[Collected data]
┌────────
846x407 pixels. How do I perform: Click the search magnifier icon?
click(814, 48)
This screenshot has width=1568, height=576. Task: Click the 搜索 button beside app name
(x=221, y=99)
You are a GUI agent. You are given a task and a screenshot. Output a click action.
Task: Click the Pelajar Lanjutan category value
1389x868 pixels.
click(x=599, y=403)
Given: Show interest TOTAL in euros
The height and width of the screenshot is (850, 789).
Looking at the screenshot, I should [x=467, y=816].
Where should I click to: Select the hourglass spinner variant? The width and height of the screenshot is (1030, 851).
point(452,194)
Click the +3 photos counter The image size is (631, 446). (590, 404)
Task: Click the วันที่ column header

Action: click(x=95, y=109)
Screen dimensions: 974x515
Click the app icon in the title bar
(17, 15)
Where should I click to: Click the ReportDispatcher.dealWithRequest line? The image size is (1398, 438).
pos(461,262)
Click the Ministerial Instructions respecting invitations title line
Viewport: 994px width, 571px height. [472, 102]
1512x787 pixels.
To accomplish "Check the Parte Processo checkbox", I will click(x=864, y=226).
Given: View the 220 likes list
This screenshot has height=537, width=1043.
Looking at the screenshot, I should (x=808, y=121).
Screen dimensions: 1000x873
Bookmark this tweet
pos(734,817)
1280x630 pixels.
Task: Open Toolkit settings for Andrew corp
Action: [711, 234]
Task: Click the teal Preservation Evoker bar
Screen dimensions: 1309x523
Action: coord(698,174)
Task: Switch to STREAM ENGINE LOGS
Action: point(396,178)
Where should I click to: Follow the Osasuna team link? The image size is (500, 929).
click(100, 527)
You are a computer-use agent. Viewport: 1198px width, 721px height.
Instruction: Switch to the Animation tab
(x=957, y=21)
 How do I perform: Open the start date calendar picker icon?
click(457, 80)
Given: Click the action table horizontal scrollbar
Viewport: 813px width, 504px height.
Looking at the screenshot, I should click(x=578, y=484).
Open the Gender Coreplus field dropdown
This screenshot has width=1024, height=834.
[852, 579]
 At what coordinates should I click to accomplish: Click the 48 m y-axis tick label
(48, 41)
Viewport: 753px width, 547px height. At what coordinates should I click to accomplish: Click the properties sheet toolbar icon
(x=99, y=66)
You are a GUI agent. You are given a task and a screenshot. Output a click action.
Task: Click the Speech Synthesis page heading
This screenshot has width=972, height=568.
└────────
• REQUIRED WORK: The data above needs to be repeated exactly, line for line.

• FINISHED TASK:
846x407 pixels. How do I perform: Click the search magnifier icon?
click(814, 48)
This screenshot has width=1568, height=576. Task: Click the 搜索 button beside app name
(x=221, y=99)
You are a GUI agent. You are given a task and a screenshot. Output a click action.
Task: Click the Pelajar Lanjutan category value
1389x868 pixels.
click(x=599, y=403)
Given: Show interest TOTAL in euros
The height and width of the screenshot is (850, 789).
Looking at the screenshot, I should [x=467, y=816].
Where should I click to: Select the hourglass spinner variant? The width and height of the screenshot is (1030, 851).
point(452,194)
Click the +3 photos counter The image size is (631, 446). (590, 404)
Task: Click the วันที่ column header

Action: click(x=95, y=109)
Screen dimensions: 974x515
Click the app icon in the title bar
(17, 15)
Where should I click to: Click the ReportDispatcher.dealWithRequest line? The image size is (1398, 438).
pos(461,262)
Click the Ministerial Instructions respecting invitations title line
Viewport: 994px width, 571px height. [472, 102]
1512x787 pixels.
To accomplish "Check the Parte Processo checkbox", I will click(x=864, y=226).
Given: View the 220 likes list
This screenshot has height=537, width=1043.
Looking at the screenshot, I should (x=808, y=121).
Screen dimensions: 1000x873
Bookmark this tweet
pos(734,817)
1280x630 pixels.
Task: Open Toolkit settings for Andrew corp
Action: [711, 234]
Task: Click the teal Preservation Evoker bar
Screen dimensions: 1309x523
Action: coord(698,174)
Task: Switch to STREAM ENGINE LOGS
Action: point(396,178)
Where should I click to: Follow the Osasuna team link? The image size is (500, 929).
click(100, 527)
You are a computer-use agent. Viewport: 1198px width, 721px height.
Instruction: Switch to the Animation tab
(x=957, y=21)
 How do I perform: Open the start date calendar picker icon?
click(457, 80)
Given: Click the action table horizontal scrollbar
Viewport: 813px width, 504px height.
Looking at the screenshot, I should click(x=578, y=484).
Open the Gender Coreplus field dropdown
This screenshot has width=1024, height=834.
[852, 579]
 At what coordinates should I click to accomplish: Click the 48 m y-axis tick label
(48, 41)
Viewport: 753px width, 547px height. At what coordinates should I click to accomplish: Click the properties sheet toolbar icon
(x=99, y=66)
You are a GUI agent. You are given a task and a screenshot. Output a click action.
Task: Click the Speech Synthesis page heading
This screenshot has width=972, height=568.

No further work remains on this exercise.